机构地区:[1]解放军第四五五医院心内科,上海200052

出  处:《中国心脏起搏与心电生理杂志》2007年第1期17-19,共3页Chinese Journal of Cardiac Pacing and Electrophysiology

摘  要:目的探讨右室流出道(RVOT)间隔部位起搏的电极定位操作方法。方法具备心脏永久起搏指征的患者(n=40),随机分为A、B两组,每组20例。根据右室解剖学特征,设计了双弯曲导线指引导丝塑型,比较应用该塑型指引导丝(B组)与常规单个弯曲塑型指引导丝(A组)在RVOT间隔部起搏术中操控主动固定电极中应用效果。结果起搏阈值、导线电极阻抗无显著差异,感知R波振幅B组较A组低(12.32±3.80mVvs9.28±3.34mV,P=0.037);电极定位操作X线曝光时间A组大于B组(23.29±9.23minvs12.85±5.82min,P=0.002),电极固定次数A组大于B组(2.64±1.22次vs1.62±0.77次,P=0.015)。两组RVOT间隔部定位成功率:A组14/20(70%),B组18/20(90%),但未显示统计学差异;RVOT间隔部失败者均固定于低位间隔部。术后3个月内仅A组1例导线脱位。结论RVOT间隔部电极定位双弯曲指引导丝支撑下操作,减少X线曝光时间和电极固定次数,比单弯曲指引导丝方法更加简单化。两种方法均安全、稳定。Objective To explore the electrode positioning skills of septum in right ventricular outflow tract (RVOT). Method Patients with indications for cardiac pacing (n = 40) were randomized into two groups. A double- curve guiding wire designed referring to anatomy of right ventricle was used in group B (n = 20), and normal mono-curve guiding wire was used in group A( n = 20). The results between the two groups were compared. Results There were not significant differences in the pacing threshold and the electrode impedance. The sensing thresholds were lower in group B than in group A ( 12.32 ± 3.80 mV vs 9.28 ± 3.34 mV, P = 0. 173 ). The rates of successful RVOT location were 14/20 (70%) in group A vs 18/20 (90%) in group B and also no difference statistically (P〉0.05).
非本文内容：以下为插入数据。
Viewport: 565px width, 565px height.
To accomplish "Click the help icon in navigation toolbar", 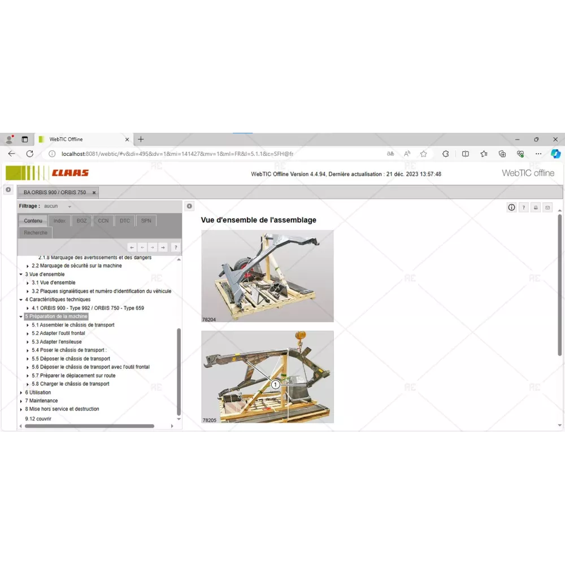I will click(176, 247).
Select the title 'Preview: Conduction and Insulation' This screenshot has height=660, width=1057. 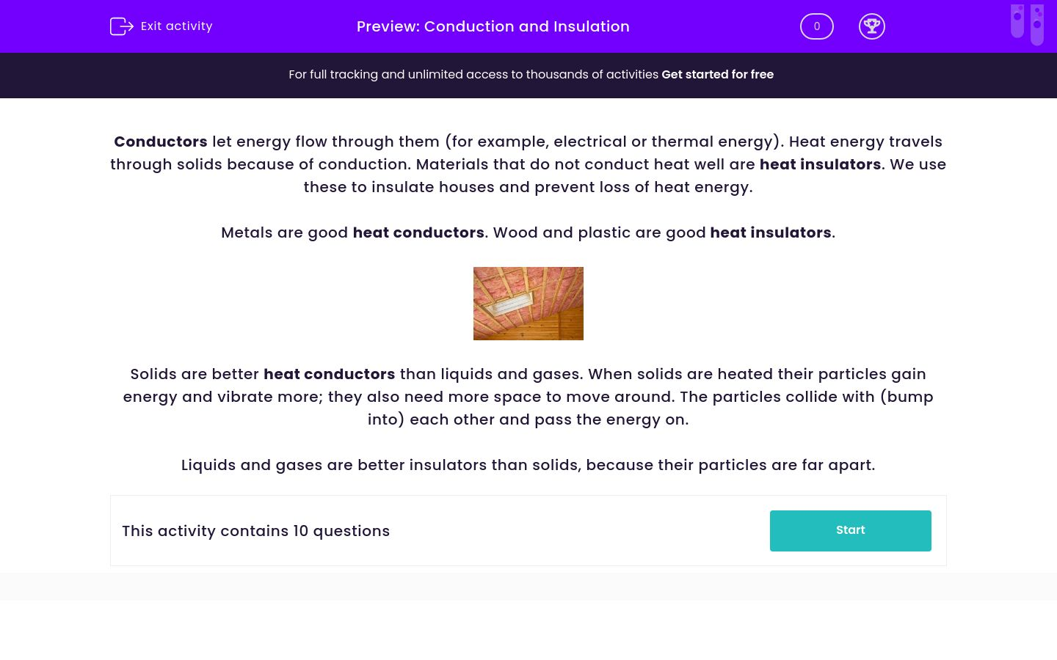pos(493,26)
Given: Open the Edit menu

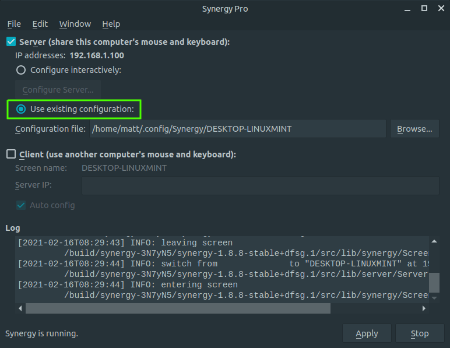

While there were significant differences in X-ray exposing time (23.29 ± 9.23 min vs 12.85 ± 5.82 min,P = 0.002) and electrode fixing frequency (2.64 ± 1.22 times vs 1.62 ± 0.77 times,P = 0. 015 ) between group A and B. Complication happened in only one patient in group A who experienced loose electrode placement two month later and was reoperated successfully. Conclusion The operations of electrode location in RVOT septum pacing might be much easier with using the double-curve guiding wire than using the mono-curve guiding wire and also with shorter X ray exposing time and less electrode fixing frequency. Both methods showed good safety and stability.